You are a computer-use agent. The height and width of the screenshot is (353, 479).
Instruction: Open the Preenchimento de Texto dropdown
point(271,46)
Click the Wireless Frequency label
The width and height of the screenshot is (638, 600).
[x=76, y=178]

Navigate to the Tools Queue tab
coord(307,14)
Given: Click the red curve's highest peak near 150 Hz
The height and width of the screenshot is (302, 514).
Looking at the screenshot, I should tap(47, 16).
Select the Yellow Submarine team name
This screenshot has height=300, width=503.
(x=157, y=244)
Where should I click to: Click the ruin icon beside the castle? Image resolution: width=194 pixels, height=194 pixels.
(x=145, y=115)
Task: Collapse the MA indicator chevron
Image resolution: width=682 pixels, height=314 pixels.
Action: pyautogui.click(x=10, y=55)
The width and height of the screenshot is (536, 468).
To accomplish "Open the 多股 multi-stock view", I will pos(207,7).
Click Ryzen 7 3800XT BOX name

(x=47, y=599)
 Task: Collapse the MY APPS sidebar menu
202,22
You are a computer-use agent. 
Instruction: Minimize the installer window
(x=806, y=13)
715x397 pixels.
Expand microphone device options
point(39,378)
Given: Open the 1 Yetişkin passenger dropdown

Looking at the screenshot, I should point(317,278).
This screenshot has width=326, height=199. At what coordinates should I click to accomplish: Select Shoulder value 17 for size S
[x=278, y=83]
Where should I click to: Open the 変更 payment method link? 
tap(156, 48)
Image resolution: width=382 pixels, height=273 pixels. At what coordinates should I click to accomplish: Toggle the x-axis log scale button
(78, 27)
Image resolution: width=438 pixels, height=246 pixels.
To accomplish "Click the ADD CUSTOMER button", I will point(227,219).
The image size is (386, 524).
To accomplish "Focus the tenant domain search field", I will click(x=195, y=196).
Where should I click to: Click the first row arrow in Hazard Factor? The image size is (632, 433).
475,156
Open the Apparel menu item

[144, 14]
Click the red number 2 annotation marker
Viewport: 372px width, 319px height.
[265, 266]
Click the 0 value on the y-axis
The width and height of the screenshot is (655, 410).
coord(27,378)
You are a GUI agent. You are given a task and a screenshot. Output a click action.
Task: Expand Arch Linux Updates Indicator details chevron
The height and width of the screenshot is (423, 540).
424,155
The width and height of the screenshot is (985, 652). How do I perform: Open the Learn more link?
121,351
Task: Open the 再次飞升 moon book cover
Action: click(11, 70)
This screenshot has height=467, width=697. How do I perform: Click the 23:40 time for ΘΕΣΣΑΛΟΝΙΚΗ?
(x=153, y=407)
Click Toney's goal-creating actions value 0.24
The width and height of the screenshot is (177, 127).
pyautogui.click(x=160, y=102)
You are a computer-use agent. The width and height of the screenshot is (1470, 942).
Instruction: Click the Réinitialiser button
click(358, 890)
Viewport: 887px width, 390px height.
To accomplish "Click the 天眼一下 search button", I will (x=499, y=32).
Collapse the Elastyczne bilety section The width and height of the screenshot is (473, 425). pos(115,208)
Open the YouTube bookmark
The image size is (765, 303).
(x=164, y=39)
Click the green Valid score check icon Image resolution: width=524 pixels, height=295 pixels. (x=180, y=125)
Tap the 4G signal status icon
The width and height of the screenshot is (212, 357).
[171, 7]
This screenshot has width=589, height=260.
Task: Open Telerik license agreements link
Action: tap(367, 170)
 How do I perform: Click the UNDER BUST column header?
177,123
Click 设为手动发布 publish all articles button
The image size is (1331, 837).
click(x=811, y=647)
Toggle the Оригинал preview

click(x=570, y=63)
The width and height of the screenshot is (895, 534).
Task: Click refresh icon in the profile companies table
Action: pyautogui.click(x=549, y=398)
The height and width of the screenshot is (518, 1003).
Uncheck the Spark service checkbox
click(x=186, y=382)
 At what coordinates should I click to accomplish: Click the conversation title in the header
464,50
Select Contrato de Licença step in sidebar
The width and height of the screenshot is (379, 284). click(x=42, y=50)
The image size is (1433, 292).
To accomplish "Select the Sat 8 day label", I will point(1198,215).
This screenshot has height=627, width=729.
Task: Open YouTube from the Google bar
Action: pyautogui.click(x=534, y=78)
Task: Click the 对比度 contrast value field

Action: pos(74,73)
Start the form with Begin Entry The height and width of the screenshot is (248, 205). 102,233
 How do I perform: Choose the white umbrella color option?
|---|
What the exercise asks: Determine how many lines of the listing above hold the word "computer". Report that number without anything else.

Response below: 3